I was hopeing for a sub-2:40 but I'm still hapy I got the National Record back after only two weeks. 






More videos from the Poland-Weekend will come within the next days.


----------



## APdRF (Jul 27, 2015)

Congrats!


----------



## joshsailscga (Jul 28, 2015)

Must be nice to live where the 6x6 NR is not hopelessly out of reach  
Just joking, nice job!


----------



## Bubtore (Jul 28, 2015)

The good thing is that it's not only 6x6 
Our blind NR is ranked 600th in the world for example (ok in fact it's a bad example since it's the worst ranking of any of our NRs, but still ...)
I'm not sure to be rather happy (because I may improve that one if I don't fail because of 2 edges/corners as usual) or sad because there's no top swiss blindfolder at the moment (well 5 years ago Federico used to be in top10 in the world of multi-Bld)...

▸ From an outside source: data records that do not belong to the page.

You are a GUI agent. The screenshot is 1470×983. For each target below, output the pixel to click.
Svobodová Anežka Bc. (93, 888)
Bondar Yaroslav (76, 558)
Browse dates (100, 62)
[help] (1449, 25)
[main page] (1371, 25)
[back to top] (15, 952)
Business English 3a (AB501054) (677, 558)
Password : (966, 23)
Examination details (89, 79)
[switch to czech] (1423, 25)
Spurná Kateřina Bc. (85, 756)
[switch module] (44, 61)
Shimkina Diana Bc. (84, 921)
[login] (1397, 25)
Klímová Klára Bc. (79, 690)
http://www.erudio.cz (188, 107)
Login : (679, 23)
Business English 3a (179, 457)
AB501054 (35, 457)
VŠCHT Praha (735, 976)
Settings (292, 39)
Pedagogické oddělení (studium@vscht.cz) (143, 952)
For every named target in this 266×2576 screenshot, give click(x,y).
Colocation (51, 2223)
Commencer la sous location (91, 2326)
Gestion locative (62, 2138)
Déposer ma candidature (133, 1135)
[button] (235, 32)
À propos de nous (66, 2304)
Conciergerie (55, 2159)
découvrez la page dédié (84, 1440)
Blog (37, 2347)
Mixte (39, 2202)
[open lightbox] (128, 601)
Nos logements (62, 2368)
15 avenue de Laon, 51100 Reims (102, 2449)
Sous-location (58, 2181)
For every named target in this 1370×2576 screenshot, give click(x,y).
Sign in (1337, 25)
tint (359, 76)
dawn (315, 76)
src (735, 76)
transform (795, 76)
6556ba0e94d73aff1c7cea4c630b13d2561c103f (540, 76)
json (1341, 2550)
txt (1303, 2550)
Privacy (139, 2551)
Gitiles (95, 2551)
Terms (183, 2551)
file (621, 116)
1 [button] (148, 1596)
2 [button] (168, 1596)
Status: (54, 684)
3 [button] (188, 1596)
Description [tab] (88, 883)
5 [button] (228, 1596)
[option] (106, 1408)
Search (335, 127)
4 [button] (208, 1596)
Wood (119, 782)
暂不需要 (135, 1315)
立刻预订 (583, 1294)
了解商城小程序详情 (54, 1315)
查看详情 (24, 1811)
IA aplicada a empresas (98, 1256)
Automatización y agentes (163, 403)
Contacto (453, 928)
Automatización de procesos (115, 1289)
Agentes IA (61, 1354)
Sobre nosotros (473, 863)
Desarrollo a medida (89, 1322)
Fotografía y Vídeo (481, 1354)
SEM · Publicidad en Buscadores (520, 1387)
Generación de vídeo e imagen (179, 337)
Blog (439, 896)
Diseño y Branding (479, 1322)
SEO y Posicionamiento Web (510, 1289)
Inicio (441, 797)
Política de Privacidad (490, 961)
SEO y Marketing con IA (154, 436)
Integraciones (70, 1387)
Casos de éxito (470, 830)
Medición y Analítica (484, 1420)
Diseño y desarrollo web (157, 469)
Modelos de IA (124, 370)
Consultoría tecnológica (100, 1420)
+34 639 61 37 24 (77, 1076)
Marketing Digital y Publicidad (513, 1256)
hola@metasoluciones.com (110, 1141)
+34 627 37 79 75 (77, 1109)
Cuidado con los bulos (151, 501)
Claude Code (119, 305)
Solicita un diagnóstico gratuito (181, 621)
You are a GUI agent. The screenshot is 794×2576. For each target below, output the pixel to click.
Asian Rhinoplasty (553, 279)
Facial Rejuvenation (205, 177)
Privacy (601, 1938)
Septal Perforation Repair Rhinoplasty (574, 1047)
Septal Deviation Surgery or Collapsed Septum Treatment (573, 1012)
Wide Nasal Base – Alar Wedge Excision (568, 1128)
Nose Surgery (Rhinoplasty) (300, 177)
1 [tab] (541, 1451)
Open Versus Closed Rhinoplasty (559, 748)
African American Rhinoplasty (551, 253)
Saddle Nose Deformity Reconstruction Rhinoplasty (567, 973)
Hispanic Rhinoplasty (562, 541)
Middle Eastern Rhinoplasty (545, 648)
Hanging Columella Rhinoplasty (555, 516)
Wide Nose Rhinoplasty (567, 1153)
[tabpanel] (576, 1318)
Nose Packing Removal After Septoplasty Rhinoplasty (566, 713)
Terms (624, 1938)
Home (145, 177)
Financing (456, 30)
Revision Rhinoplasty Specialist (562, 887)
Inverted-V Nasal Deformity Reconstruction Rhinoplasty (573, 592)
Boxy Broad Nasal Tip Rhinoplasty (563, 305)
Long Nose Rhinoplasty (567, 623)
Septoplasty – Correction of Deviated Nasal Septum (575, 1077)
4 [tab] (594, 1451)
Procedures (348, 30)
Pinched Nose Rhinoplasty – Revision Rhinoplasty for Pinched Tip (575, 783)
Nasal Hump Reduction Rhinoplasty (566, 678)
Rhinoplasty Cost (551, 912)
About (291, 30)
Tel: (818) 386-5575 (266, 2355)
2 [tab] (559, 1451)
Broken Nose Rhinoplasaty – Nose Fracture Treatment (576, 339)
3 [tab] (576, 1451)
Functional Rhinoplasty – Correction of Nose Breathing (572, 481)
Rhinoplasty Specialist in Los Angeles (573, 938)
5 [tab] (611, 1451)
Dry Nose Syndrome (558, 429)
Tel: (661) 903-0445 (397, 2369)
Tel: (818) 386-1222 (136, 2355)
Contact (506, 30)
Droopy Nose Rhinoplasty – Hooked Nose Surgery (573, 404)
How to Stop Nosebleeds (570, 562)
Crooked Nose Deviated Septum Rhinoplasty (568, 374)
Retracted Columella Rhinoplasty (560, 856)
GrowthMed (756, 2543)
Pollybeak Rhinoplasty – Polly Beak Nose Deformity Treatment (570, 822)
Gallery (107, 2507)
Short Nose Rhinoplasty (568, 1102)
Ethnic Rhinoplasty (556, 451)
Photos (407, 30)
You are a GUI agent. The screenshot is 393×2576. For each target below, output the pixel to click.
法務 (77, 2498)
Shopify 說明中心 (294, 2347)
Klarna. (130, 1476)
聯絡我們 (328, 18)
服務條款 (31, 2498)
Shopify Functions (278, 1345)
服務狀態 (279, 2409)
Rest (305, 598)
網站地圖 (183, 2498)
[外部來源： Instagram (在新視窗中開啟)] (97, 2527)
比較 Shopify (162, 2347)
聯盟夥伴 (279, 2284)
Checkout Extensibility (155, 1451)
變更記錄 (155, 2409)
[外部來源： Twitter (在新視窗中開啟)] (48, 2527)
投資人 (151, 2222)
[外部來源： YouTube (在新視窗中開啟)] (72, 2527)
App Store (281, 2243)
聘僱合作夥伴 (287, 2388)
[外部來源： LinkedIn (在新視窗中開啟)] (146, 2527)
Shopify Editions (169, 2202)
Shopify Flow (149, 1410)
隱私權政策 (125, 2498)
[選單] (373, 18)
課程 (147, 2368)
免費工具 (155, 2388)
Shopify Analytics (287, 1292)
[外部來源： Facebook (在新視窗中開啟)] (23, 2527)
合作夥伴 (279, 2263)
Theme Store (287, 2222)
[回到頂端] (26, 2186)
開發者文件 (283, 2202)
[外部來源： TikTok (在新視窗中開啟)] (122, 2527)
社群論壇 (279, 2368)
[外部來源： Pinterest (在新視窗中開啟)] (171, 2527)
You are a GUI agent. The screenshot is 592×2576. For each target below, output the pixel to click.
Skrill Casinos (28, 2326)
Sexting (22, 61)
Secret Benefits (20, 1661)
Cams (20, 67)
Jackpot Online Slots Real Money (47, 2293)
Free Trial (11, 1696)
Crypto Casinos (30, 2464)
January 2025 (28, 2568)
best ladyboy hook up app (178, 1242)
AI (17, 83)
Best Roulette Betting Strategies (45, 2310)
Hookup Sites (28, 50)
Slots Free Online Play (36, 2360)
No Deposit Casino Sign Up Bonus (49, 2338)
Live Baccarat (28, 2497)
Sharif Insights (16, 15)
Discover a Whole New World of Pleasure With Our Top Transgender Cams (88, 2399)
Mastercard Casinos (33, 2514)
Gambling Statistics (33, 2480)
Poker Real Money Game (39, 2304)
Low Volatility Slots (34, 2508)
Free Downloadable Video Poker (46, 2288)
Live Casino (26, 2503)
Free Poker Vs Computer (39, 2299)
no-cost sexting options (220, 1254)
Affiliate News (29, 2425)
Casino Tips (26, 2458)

Anyway, guet gmacht Fabian !!! Au für en 7er


----------



## FaLoL (Jul 31, 2015)

APdRF said:


> Congrats!


Thanks 


joshsailscga said:


> Must be nice to live where the 6x6 NR is not hopelessly out of reach
> Just joking, nice job!


Thanks 
And yes, it is, but we are getting better 


Bubtore said:


> The good thing is that it's not only 6x6
> Our blind NR is ranked 600th in the world for example (ok in fact it's a bad example since it's the worst ranking of any of our NRs, but still ...)
> I'm not sure to be rather happy (because I may improve that one if I don't fail because of 2 edges/corners as usual) or sad because there's no top swiss blindfolder at the moment (well 5 years ago Federico used to be in top10 in the world of multi-Bld)...
> 
> Anyway, guet gmacht Fabian !!! Au für en 7er


Danke 
I'd say it's both, I'd love to have some world class swiss cubers, but I'm a little more happy that good National Ranking Position aren't that hard to reach


----------